Chekura put his arms around me and brought me closer to his body. “What mother is to blame for losing her child?”

We were lying side by side and my hand was on his hip. “What did they make you do down in Georgia?” I asked.

“Plant rice,” he said. “Worse than indigo. Plenty worse, working in water all the time. If you didn’t work hard enough, they whipped you. And if you did work hard enough, you died. I made it through three seasons.”

Chekura brought my face to his chest and whispered, “When they sent me back to Lady’s Island, I knew you were in Charles Town. But there was no more travelling and trading allowed. They used sentries to stop Negroes from moving about at night. I got past the sentries but fell into a man-trap.”

I pulled away from his chest to look into his eyes. I took his hand and stroked it, and came across the half finger. “My punishment,” he said.

I kissed his nine good fingers and stayed much longer on his tenth, stroking and brushing my lips against the half that remained. I felt full of love for this man, but thought about how I would feel if he entered my body and then disappeared for another fourteen years.

“Your eyes are as round as acorns, and the moons on your face are beautiful,” he said.

I thought of how good I had looked through my twenties, when I was fending off the drunken and obnoxious advances of Charles Town men—white and black—and suffering the stares of Solomon Lindo and the few friends he brought into the house to feast their eyes on me. Now
I was thirty years old and had nothing to show for it. No son. No family. No homeland. And even my beauty would soon fade.

“Don’t be sad,” Chekura said, letting his fingers run up and down my arms. “No moons as beautiful as yours have crossed the Atlantic,” he said. “All these years, when I was missing you, I would wait for the thinnest sliver of the crescent moon to come out at night. On those nights, just once or twice a month if the skies were clear, I felt that you were with me.”
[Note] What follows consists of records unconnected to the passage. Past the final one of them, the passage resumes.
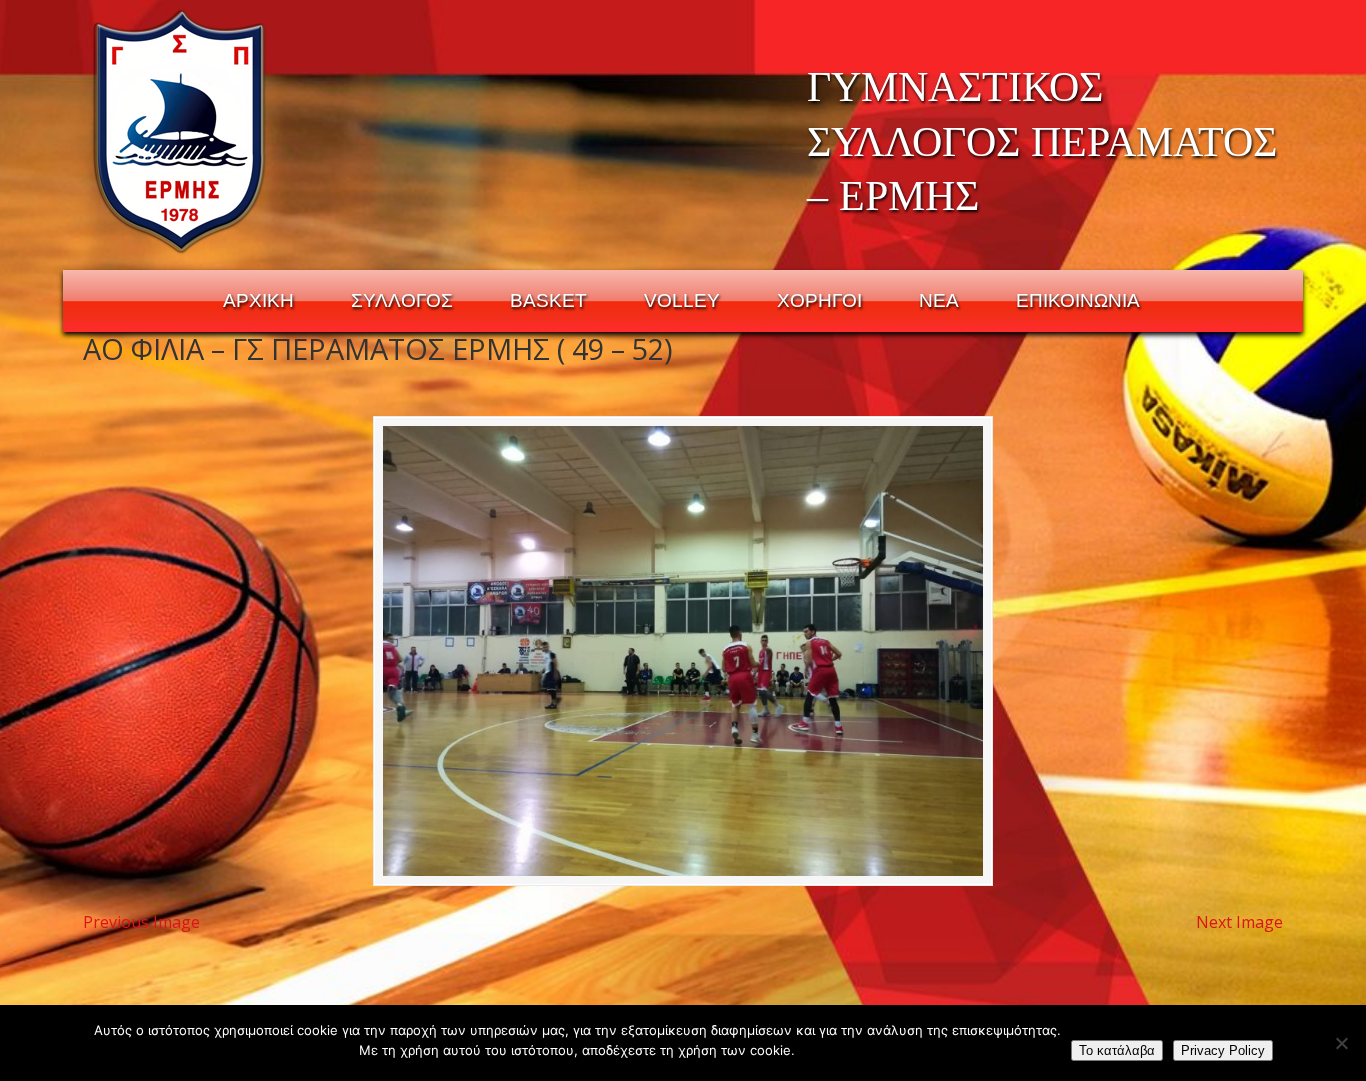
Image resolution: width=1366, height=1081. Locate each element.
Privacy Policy (1223, 1050)
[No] (1341, 1043)
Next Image (1239, 922)
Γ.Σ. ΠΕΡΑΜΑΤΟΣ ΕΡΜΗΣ (180, 131)
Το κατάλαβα (1117, 1050)
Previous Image (141, 922)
I burst into tears. Chekura took me in his arms and held me close, and as my sobbing ebbed to gentle weeping, I could feel his chest moving steadily in and out. I lay awake for a long time after Chekura began to snore, wondering if I would see him when the day broke. I was the first to awaken, and found him lying with his hand in mine. I pressed it to my breast. Once we had jumped the broom, once we had made a son, and once I had hoped that we would all stay together.